How Fox News' "balance" works


Roger Ailes: Fox News contributor Juan Williams is "a pure liberal."

The onetime Republican strategist is a man of strong opinions, in case that wasn't clear, and he also puts his money where his mouth is. When Juan Williams was fired by National Public Radio for remarks he made on Fox about fearing airplane passengers in Muslim garb, Ailes rushed to award him a three-year, $2 million contract.

"A guy who gets fired and humiliated in the press can lose a lot of confidence," Ailes says. Calling Williams "a pure liberal," Ailes says he wanted to compensate the pundit for his losses because he was "mad" and "I didn't want him to have to call his wife and say we lost money." [The Daily Beast, 11/17/10]

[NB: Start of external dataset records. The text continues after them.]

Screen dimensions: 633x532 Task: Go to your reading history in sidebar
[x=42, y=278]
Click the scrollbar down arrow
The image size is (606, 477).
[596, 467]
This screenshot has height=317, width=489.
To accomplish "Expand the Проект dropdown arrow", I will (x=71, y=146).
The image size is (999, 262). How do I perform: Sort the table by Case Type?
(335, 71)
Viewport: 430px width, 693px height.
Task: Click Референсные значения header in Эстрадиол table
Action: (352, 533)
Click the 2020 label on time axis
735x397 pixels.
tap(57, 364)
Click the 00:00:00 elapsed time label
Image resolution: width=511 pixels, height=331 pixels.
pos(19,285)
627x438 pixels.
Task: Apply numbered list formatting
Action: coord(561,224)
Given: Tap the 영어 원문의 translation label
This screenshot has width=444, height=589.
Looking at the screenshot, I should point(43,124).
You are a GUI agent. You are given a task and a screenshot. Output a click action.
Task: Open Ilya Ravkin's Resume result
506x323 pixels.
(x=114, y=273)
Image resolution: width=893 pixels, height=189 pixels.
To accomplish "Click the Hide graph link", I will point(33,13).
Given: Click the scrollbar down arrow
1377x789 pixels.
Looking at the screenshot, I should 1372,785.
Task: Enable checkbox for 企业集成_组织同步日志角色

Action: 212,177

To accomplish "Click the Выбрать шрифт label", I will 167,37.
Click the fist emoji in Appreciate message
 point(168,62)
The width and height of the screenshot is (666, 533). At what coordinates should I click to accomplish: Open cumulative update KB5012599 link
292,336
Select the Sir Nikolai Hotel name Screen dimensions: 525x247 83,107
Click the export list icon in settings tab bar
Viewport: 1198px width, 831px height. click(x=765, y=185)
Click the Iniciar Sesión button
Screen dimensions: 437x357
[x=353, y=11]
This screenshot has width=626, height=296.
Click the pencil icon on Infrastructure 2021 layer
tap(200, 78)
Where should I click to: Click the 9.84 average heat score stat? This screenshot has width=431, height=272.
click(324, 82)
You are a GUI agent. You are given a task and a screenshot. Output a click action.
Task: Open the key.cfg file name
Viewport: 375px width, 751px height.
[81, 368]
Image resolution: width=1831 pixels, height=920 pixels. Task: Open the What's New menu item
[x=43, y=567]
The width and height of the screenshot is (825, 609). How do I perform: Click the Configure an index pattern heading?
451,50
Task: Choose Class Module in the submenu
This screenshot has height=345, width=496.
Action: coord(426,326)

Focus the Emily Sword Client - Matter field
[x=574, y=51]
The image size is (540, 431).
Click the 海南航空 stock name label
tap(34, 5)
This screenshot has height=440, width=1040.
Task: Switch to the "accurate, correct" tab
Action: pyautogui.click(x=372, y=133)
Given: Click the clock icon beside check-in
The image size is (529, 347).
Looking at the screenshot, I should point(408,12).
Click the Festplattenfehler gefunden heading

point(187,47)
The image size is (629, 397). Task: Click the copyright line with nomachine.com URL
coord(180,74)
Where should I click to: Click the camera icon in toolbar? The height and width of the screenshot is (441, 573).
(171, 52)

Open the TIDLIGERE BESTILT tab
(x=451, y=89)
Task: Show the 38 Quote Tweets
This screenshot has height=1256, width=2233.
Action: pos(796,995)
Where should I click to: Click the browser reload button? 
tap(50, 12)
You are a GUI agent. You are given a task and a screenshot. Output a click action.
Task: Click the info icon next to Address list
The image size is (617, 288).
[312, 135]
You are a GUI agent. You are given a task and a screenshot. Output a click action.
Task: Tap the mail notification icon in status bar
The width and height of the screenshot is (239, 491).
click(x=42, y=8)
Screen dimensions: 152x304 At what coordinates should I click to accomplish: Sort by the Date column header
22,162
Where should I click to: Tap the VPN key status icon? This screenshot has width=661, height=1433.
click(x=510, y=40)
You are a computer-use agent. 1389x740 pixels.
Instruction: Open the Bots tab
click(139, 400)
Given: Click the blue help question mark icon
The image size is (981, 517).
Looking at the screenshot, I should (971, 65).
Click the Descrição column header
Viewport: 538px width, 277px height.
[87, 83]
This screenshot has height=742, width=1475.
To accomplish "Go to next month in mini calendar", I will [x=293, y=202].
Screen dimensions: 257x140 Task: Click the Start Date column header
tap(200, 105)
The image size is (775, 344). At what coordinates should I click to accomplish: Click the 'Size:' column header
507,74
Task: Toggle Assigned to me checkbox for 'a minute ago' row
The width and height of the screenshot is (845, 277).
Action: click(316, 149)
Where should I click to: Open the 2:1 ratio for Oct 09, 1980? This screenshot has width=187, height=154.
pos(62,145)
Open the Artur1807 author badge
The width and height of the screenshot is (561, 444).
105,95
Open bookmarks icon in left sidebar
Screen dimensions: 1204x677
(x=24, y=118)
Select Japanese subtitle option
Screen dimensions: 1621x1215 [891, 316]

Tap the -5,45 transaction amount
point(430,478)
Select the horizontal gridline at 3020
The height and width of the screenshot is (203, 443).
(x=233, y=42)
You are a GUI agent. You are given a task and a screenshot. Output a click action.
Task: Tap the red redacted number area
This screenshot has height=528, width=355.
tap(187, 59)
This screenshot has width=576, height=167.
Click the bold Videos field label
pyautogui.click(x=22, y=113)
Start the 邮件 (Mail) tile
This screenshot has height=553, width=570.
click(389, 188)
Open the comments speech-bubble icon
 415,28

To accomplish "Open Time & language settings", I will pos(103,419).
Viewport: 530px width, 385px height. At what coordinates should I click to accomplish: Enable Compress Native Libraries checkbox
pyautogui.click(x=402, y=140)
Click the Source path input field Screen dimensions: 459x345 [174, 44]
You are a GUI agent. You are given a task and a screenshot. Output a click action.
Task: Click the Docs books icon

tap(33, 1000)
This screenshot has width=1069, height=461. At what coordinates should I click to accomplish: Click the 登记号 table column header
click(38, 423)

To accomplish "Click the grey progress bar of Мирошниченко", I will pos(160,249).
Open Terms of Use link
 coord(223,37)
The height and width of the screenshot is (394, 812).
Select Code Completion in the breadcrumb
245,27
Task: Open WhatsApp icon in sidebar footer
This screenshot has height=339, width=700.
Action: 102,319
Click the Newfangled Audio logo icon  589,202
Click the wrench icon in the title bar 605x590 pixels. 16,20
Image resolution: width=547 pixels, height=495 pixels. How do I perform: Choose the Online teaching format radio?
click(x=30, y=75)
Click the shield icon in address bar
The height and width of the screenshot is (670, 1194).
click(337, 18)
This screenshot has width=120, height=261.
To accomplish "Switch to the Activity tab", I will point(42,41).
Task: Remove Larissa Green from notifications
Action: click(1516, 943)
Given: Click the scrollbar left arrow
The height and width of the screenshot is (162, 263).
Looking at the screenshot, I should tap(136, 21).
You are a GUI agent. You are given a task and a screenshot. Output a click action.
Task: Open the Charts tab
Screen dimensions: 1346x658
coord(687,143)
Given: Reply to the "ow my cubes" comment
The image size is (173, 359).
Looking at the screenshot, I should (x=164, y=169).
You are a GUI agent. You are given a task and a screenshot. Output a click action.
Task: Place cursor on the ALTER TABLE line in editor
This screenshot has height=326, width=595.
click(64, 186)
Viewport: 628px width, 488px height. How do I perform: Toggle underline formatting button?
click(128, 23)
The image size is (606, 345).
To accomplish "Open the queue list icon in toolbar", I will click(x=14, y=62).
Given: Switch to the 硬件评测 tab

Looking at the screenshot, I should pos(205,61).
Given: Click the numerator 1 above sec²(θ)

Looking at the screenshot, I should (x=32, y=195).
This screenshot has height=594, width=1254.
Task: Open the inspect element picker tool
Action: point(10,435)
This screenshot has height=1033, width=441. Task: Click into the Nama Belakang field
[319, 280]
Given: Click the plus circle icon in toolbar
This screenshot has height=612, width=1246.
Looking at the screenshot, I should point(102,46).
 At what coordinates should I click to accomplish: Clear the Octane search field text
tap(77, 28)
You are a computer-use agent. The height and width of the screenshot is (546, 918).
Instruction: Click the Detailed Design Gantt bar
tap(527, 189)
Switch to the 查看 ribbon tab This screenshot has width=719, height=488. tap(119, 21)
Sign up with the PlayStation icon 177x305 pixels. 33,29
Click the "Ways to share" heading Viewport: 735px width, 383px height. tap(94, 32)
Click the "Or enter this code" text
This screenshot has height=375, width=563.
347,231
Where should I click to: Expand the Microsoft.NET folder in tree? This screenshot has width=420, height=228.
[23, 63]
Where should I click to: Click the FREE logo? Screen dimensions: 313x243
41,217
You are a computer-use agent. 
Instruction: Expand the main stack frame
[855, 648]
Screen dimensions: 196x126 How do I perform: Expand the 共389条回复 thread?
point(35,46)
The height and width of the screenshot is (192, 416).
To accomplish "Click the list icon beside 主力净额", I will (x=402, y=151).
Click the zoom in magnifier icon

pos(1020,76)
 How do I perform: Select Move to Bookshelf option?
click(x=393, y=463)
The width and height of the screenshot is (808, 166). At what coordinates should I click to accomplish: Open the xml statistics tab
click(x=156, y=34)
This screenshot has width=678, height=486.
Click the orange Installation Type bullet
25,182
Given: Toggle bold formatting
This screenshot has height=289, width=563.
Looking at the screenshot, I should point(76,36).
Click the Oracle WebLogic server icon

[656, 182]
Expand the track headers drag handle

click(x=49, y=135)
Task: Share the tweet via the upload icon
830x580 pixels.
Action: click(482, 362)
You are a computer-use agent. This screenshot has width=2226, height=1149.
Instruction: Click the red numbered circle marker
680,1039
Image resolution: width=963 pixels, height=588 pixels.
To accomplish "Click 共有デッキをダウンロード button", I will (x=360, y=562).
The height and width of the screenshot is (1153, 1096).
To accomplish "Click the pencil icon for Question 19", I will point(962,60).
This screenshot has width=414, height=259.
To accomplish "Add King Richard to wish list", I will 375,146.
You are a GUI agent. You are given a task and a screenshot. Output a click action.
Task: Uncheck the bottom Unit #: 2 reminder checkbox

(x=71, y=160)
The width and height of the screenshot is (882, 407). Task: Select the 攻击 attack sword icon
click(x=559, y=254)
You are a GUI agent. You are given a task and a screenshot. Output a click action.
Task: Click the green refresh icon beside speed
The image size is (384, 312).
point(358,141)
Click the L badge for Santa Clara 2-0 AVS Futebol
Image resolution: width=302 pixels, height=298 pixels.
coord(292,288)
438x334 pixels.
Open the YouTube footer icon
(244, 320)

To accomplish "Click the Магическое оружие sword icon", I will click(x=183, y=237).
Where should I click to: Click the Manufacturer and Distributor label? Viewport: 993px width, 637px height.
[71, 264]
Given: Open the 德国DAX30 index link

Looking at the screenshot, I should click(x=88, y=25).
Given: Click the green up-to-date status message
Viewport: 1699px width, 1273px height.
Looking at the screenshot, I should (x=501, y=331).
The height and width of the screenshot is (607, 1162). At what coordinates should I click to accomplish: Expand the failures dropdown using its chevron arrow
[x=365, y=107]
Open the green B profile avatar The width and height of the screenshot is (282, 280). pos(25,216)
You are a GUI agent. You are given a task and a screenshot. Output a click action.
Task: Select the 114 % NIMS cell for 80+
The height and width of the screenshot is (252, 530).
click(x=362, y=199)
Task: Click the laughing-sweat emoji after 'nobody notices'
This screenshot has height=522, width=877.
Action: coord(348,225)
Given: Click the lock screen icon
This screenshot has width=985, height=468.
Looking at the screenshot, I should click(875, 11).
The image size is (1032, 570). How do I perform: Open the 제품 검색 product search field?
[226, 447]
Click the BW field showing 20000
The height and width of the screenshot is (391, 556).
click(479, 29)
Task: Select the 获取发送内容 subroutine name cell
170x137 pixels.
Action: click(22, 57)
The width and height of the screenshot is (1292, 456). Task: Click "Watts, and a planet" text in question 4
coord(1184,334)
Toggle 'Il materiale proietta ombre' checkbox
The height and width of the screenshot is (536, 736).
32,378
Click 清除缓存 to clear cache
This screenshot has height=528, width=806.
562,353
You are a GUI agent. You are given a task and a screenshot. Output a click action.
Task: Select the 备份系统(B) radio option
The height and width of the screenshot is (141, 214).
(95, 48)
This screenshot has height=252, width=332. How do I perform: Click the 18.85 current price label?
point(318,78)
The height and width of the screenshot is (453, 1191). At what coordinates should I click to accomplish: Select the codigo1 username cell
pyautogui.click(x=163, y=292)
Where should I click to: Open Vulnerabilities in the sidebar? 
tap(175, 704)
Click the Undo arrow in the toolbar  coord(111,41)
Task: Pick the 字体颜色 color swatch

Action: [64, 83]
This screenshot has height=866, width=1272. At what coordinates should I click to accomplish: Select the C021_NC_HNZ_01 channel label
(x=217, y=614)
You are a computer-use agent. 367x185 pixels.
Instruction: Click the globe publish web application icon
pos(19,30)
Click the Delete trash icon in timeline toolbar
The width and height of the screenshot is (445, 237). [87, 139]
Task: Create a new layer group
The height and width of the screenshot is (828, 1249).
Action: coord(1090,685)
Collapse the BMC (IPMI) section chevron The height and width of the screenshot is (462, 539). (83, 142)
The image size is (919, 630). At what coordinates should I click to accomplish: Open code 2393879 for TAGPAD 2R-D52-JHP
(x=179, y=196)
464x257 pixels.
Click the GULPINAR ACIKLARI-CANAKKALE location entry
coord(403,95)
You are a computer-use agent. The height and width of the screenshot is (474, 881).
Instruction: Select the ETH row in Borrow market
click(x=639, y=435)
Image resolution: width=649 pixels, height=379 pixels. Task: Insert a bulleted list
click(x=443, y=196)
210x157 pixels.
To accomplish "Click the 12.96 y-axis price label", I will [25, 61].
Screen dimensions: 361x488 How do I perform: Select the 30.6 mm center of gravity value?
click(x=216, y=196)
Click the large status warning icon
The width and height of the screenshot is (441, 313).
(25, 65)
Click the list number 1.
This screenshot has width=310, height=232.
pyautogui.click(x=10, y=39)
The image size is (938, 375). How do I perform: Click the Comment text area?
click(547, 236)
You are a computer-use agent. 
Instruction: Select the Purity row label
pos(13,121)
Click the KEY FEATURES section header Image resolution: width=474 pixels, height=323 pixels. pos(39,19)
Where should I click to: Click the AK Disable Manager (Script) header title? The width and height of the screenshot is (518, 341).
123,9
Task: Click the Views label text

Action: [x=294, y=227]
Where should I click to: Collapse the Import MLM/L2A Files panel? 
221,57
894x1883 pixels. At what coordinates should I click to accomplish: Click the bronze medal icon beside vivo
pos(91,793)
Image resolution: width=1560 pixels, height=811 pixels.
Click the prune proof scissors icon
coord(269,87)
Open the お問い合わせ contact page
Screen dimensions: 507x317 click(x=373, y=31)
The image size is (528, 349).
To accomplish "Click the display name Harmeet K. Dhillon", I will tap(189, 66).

Fox News contributor Juan Williams: "Fox is one of the few places where people identify me as the liberal, because I'm not that liberal."

STEVE DOOCY (CO-HOST): You're a fair guy. And what's unfair is you got fired over the phone without the chance to even explain yourself. And what's interesting about it is the fact that, you know your contract with NPR was going to be up shortly.


DOOCY: You know, in this calendar year. So they could have just, you know, they could have just let it go -- pay you off, essentially. But instead they did this. Public humiliation. Why?

WILLIAMS: Well, I think they don't want--like me talking to people like you. They don't want me at Fox. And, why don't they want me to engage in conversation with people that I might disagree with? You know what's interesting is that when I'm talking to you guys most of the time if I'm on this couch, I'm offering you guys a liberal position here on Fox. You know, you guys invite me on and say yeah, okay, so what do you think, Juan? Apparently, that kind of standard where you say what does the other person think, or give me a different perspective was threatening to them. And it's particularly threatening that I am willing to talk with people on the other side, whether it be you or Bill O'Reilly or Sean Hannity, and somehow they think that -- now this is the bizarre part -- I am legitimizing Fox News by my presence, like Fox News wouldn't be a success if I didn't show up on the couch. Crazy. And I think they, you know, they are very self-righteous. And when they talk about journalistic standards, Gretchen, it just drives me crazy. What is the journalistic standard that I violate? You think that the audience can't trust me because I say you know, I had this feeling at the airport? That the audience now thinks that whatever I say is biased?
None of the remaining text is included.